## Your goal
Nothing left out, nothing added: return the full set of records.

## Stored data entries
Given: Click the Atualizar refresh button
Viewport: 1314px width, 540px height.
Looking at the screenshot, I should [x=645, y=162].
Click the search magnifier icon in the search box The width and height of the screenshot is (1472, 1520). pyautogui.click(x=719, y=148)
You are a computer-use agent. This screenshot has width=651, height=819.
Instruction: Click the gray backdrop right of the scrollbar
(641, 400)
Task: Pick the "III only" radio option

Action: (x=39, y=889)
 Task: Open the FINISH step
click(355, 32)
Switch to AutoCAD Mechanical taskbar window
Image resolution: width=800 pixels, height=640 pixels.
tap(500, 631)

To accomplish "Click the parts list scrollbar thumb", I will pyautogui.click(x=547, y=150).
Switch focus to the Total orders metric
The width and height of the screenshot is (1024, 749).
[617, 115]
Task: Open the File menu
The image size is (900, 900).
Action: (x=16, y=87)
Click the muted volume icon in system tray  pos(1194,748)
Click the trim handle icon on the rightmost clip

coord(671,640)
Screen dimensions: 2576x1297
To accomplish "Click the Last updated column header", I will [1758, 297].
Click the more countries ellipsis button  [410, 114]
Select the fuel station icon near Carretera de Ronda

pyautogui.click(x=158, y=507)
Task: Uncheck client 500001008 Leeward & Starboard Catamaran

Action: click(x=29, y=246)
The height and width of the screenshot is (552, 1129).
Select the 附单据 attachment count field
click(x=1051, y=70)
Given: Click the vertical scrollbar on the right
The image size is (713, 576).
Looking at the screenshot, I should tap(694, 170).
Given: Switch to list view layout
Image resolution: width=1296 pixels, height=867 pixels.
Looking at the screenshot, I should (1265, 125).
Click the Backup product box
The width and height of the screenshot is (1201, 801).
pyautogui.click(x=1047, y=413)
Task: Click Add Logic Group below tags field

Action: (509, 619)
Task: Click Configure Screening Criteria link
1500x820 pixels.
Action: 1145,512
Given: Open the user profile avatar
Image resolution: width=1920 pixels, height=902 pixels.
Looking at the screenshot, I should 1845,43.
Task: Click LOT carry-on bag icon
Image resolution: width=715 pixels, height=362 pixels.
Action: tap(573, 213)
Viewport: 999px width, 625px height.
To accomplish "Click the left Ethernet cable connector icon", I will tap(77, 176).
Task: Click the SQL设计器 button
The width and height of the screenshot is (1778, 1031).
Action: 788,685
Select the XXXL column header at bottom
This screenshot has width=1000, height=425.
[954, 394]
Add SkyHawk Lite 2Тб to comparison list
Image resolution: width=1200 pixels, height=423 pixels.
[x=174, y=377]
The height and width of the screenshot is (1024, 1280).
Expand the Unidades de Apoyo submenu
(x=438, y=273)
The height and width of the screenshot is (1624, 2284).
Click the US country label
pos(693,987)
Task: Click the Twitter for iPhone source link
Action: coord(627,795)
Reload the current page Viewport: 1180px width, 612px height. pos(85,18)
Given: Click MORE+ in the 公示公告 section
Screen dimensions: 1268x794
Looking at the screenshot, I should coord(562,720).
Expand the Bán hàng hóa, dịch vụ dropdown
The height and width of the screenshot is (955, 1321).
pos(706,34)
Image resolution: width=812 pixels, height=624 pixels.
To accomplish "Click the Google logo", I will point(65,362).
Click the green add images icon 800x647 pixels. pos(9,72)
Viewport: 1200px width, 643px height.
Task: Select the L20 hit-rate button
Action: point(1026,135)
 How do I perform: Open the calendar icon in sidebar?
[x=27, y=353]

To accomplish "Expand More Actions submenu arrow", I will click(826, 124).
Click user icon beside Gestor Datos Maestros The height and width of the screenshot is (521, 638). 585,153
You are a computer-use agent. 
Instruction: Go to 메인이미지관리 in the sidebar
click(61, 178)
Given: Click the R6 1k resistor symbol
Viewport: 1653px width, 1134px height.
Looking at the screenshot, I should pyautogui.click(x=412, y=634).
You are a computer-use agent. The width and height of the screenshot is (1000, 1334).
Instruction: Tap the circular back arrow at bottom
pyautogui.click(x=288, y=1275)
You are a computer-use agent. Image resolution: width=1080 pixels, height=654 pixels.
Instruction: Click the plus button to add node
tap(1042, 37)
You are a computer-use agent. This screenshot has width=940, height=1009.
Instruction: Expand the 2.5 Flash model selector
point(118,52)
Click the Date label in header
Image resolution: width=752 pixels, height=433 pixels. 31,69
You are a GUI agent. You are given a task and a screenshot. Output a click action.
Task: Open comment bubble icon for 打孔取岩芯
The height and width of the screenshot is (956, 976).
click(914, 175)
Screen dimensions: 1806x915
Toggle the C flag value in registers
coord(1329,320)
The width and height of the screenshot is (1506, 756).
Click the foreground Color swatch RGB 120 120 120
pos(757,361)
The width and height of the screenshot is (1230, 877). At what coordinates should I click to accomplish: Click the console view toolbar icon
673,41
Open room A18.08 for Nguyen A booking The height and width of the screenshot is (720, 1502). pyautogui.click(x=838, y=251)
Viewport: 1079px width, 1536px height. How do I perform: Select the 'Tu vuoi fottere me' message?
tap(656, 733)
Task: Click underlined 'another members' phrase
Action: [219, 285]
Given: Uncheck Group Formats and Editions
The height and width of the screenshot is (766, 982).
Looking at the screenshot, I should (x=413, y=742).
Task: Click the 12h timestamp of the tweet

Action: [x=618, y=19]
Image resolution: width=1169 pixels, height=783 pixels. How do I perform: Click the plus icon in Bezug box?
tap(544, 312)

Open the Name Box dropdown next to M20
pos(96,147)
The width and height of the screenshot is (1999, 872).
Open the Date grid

## Result of the exercise
Given: Click the Atualizar refresh button
Viewport: 1314px width, 540px height.
Looking at the screenshot, I should [x=645, y=162].
Click the search magnifier icon in the search box The width and height of the screenshot is (1472, 1520). pyautogui.click(x=719, y=148)
You are a computer-use agent. This screenshot has width=651, height=819.
Instruction: Click the gray backdrop right of the scrollbar
(641, 400)
Task: Pick the "III only" radio option

Action: (x=39, y=889)
 Task: Open the FINISH step
click(355, 32)
Switch to AutoCAD Mechanical taskbar window
Image resolution: width=800 pixels, height=640 pixels.
tap(500, 631)

To accomplish "Click the parts list scrollbar thumb", I will pyautogui.click(x=547, y=150).
Switch focus to the Total orders metric
The width and height of the screenshot is (1024, 749).
[617, 115]
Task: Open the File menu
The image size is (900, 900).
Action: (x=16, y=87)
Click the muted volume icon in system tray  pos(1194,748)
Click the trim handle icon on the rightmost clip

coord(671,640)
Screen dimensions: 2576x1297
To accomplish "Click the Last updated column header", I will [1758, 297].
Click the more countries ellipsis button  [410, 114]
Select the fuel station icon near Carretera de Ronda

pyautogui.click(x=158, y=507)
Task: Uncheck client 500001008 Leeward & Starboard Catamaran

Action: click(x=29, y=246)
The height and width of the screenshot is (552, 1129).
Select the 附单据 attachment count field
click(x=1051, y=70)
Given: Click the vertical scrollbar on the right
The image size is (713, 576).
Looking at the screenshot, I should tap(694, 170).
Given: Switch to list view layout
Image resolution: width=1296 pixels, height=867 pixels.
Looking at the screenshot, I should (1265, 125).
Click the Backup product box
The width and height of the screenshot is (1201, 801).
pyautogui.click(x=1047, y=413)
Task: Click Add Logic Group below tags field

Action: (509, 619)
Task: Click Configure Screening Criteria link
1500x820 pixels.
Action: 1145,512
Given: Open the user profile avatar
Image resolution: width=1920 pixels, height=902 pixels.
Looking at the screenshot, I should 1845,43.
Task: Click LOT carry-on bag icon
Image resolution: width=715 pixels, height=362 pixels.
Action: tap(573, 213)
Viewport: 999px width, 625px height.
To accomplish "Click the left Ethernet cable connector icon", I will tap(77, 176).
Task: Click the SQL设计器 button
The width and height of the screenshot is (1778, 1031).
Action: 788,685
Select the XXXL column header at bottom
This screenshot has width=1000, height=425.
[954, 394]
Add SkyHawk Lite 2Тб to comparison list
Image resolution: width=1200 pixels, height=423 pixels.
[x=174, y=377]
The height and width of the screenshot is (1024, 1280).
Expand the Unidades de Apoyo submenu
(x=438, y=273)
The height and width of the screenshot is (1624, 2284).
Click the US country label
pos(693,987)
Task: Click the Twitter for iPhone source link
Action: coord(627,795)
Reload the current page Viewport: 1180px width, 612px height. pos(85,18)
Given: Click MORE+ in the 公示公告 section
Screen dimensions: 1268x794
Looking at the screenshot, I should coord(562,720).
Expand the Bán hàng hóa, dịch vụ dropdown
The height and width of the screenshot is (955, 1321).
pos(706,34)
Image resolution: width=812 pixels, height=624 pixels.
To accomplish "Click the Google logo", I will point(65,362).
Click the green add images icon 800x647 pixels. pos(9,72)
Viewport: 1200px width, 643px height.
Task: Select the L20 hit-rate button
Action: point(1026,135)
 How do I perform: Open the calendar icon in sidebar?
[x=27, y=353]

To accomplish "Expand More Actions submenu arrow", I will click(826, 124).
Click user icon beside Gestor Datos Maestros The height and width of the screenshot is (521, 638). 585,153
You are a computer-use agent. 
Instruction: Go to 메인이미지관리 in the sidebar
click(61, 178)
Given: Click the R6 1k resistor symbol
Viewport: 1653px width, 1134px height.
Looking at the screenshot, I should pyautogui.click(x=412, y=634).
You are a computer-use agent. The width and height of the screenshot is (1000, 1334).
Instruction: Tap the circular back arrow at bottom
pyautogui.click(x=288, y=1275)
You are a computer-use agent. Image resolution: width=1080 pixels, height=654 pixels.
Instruction: Click the plus button to add node
tap(1042, 37)
You are a computer-use agent. This screenshot has width=940, height=1009.
Instruction: Expand the 2.5 Flash model selector
point(118,52)
Click the Date label in header
Image resolution: width=752 pixels, height=433 pixels. 31,69
You are a GUI agent. You are given a task and a screenshot. Output a click action.
Task: Open comment bubble icon for 打孔取岩芯
The height and width of the screenshot is (956, 976).
click(914, 175)
Screen dimensions: 1806x915
Toggle the C flag value in registers
coord(1329,320)
The width and height of the screenshot is (1506, 756).
Click the foreground Color swatch RGB 120 120 120
pos(757,361)
The width and height of the screenshot is (1230, 877). At what coordinates should I click to accomplish: Click the console view toolbar icon
673,41
Open room A18.08 for Nguyen A booking The height and width of the screenshot is (720, 1502). pyautogui.click(x=838, y=251)
Viewport: 1079px width, 1536px height. How do I perform: Select the 'Tu vuoi fottere me' message?
tap(656, 733)
Task: Click underlined 'another members' phrase
Action: [219, 285]
Given: Uncheck Group Formats and Editions
The height and width of the screenshot is (766, 982).
Looking at the screenshot, I should (x=413, y=742).
Task: Click the 12h timestamp of the tweet

Action: [x=618, y=19]
Image resolution: width=1169 pixels, height=783 pixels. How do I perform: Click the plus icon in Bezug box?
tap(544, 312)

Open the Name Box dropdown next to M20
pos(96,147)
The width and height of the screenshot is (1999, 872).
Open the Date grid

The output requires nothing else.